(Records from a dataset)
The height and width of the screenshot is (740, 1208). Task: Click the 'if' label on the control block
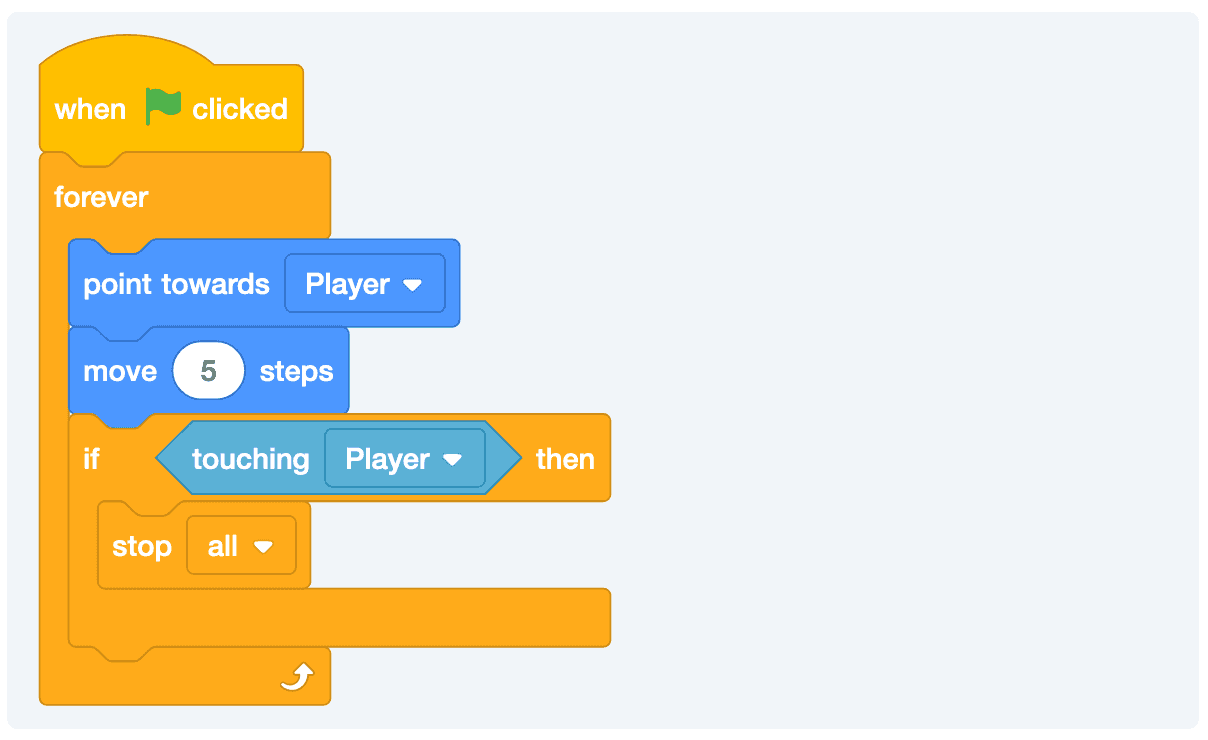pyautogui.click(x=92, y=459)
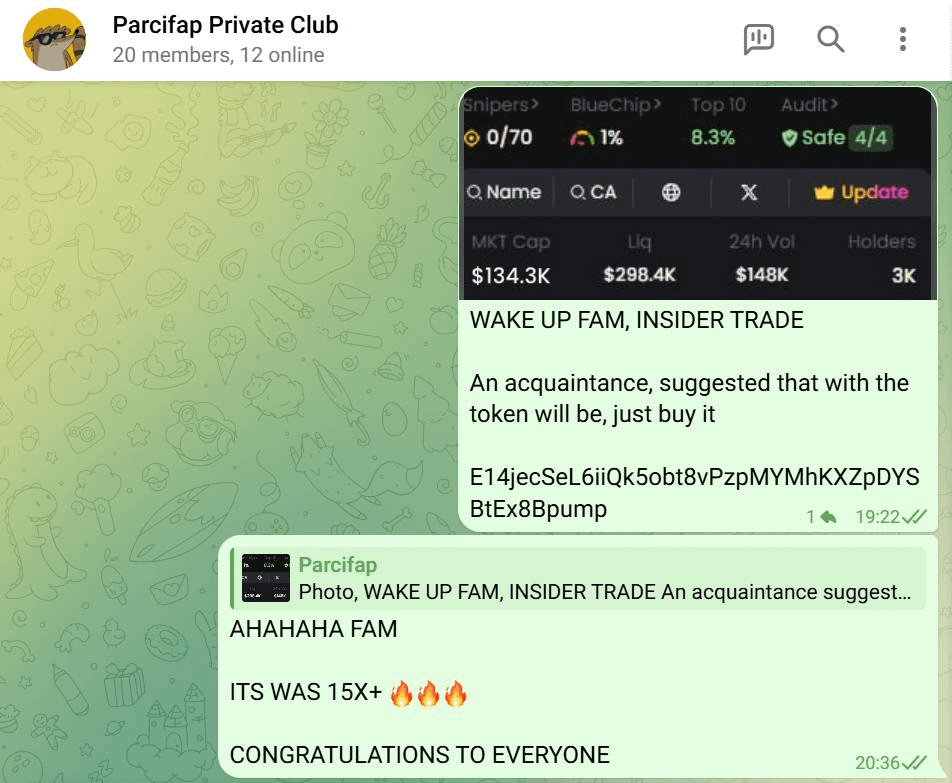Click the globe website icon in photo
952x783 pixels.
pos(671,192)
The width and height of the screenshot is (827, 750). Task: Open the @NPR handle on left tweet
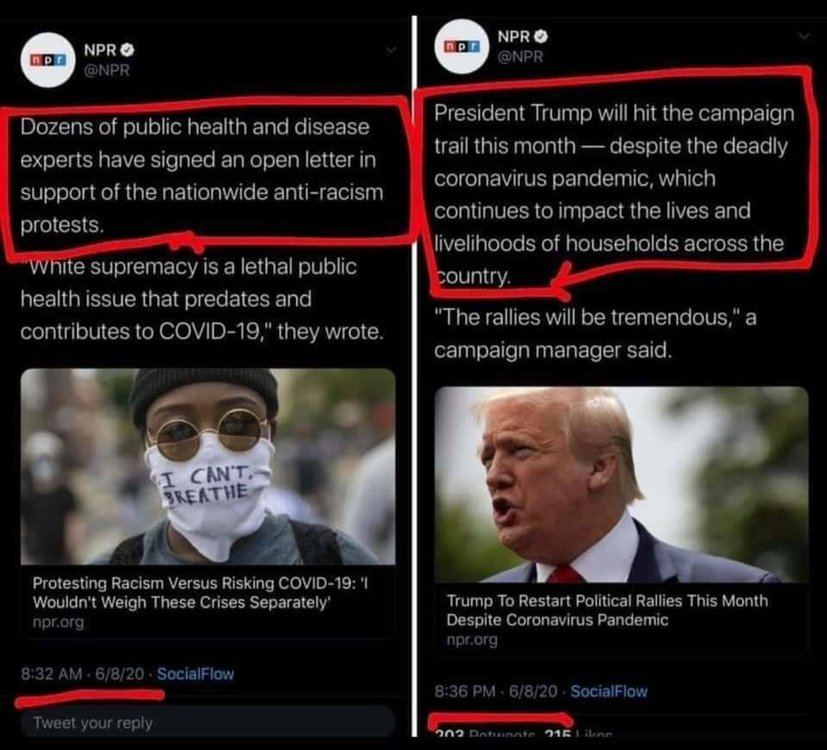pyautogui.click(x=107, y=70)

**STATED GOAL**: Render these lines as a Markdown table with the columns Row and Line, one row per line, skipping any blank lines and leaving the pictures out.

**RESULT OF THE EXERCISE**:
| Row | Line |
|---|---|
| 1 | The height and width of the screenshot is (740, 1208). Task: Click the 'if' label on the control block |
| 2 | pyautogui.click(x=92, y=459) |
| 3 | Click the globe website icon in photo |
| 4 | 952x783 pixels. |
| 5 | pos(671,192) |
| 6 | The width and height of the screenshot is (827, 750). Task: Open the @NPR handle on left tweet |
| 7 | pyautogui.click(x=107, y=70) |